I love to read Frederick by Leo Leonni to show my students the power of words. The mice are very busy getting ready for the cold dark days of winter. They scurry. They hurry. They work to gather grain. Frederick sits on the old stone wall staring at the sun-drenched field. The outraged mice demand to know why he is isn’t working. Frederick explains that he is working — he is gathering a different kind of food for the winter. Frederick is gathering words and colors. And when the food runs out, he delivers. He helps the mice feel and see that for which they yearn. He uses words to turn the dreams of summer into a winter reality.
Writers collect and arrange words on scraps of paper, in the margins of books, and in notebooks. Then, one by one, words are picked for their precision, grace, and power.
John F. Kennedy collected words and phrases. Above is a scrap of paper that he saved. The words he gathered became the words we know: “Ask not what your country can do for you…” In 1961, at his Inauguration, those words stirred hope into action.
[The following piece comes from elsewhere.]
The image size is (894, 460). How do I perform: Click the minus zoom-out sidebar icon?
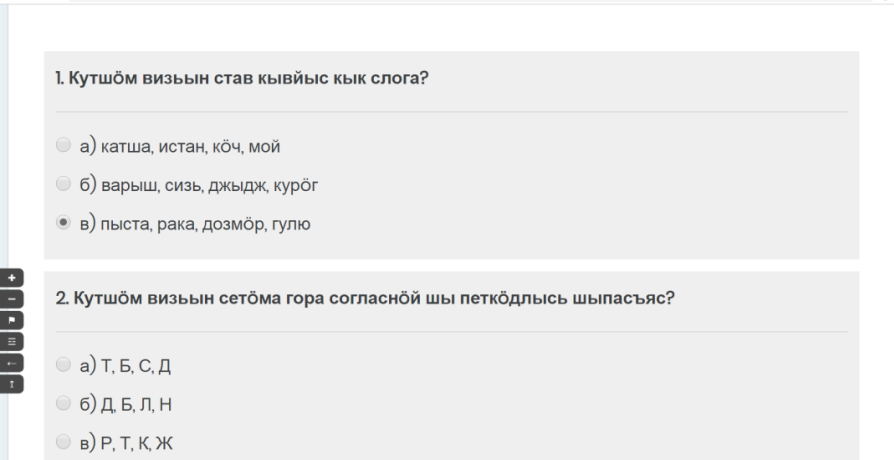tap(12, 297)
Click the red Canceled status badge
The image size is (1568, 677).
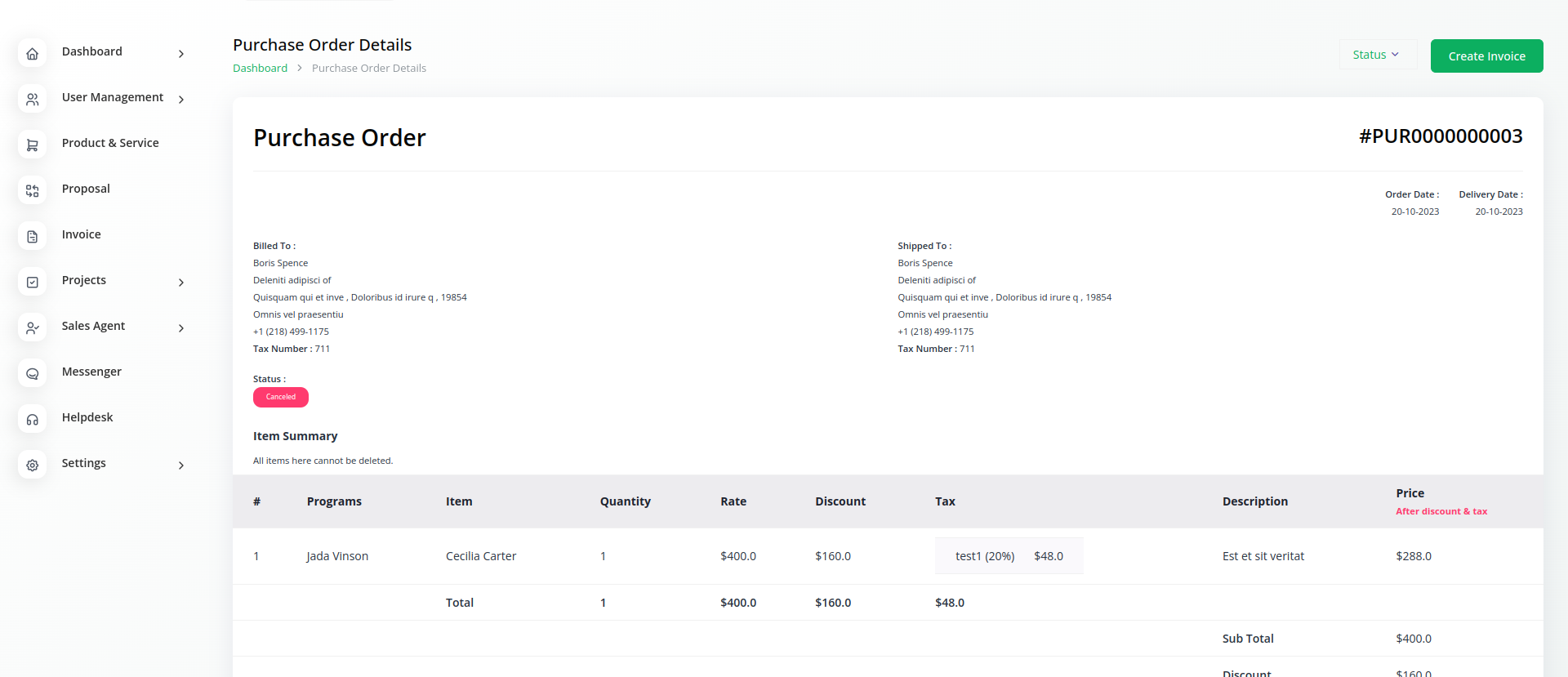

On August 28, 1963, Martin Luther King, Jr. gave a speech with a powerful start: “I have a dream.” The dream, the words, and the work of Dr. King changed the world, but not right away.
When Dr. King made his speech, I was an eight year old in the last days of summer. A week later I entered the all white third grade at my all white school in Williamsburg, Virginia. Our schools were segregated. It didn’t seem like anything had happened. Yet.
Forty-five years later, I find myself in a third grade classroom. And what a different classroom it is. We are white and black in Room 204, and we can’t imagine our world any other way.
On Tuesday, we will decorate our desks with red, white, and blue paper chains of powerful words. We will turn on the TV and watch Barack Obama take the oath of office. He will say the words that George Washington said (and every president since):
“I do solemnly swear that I will faithfully execute the office of President of the United States, and will to the best of my ability preserve, protect and defend the Constitution of the United States.”
Then we will listen to our new president’s words, — words chosen carefully for precision, grace, and power, — words for a country and a world on a cold winter’s day in January.
I will be exactly where I want to be: in Room 204 at William Fox Elementary School, where a dream continues to unfold.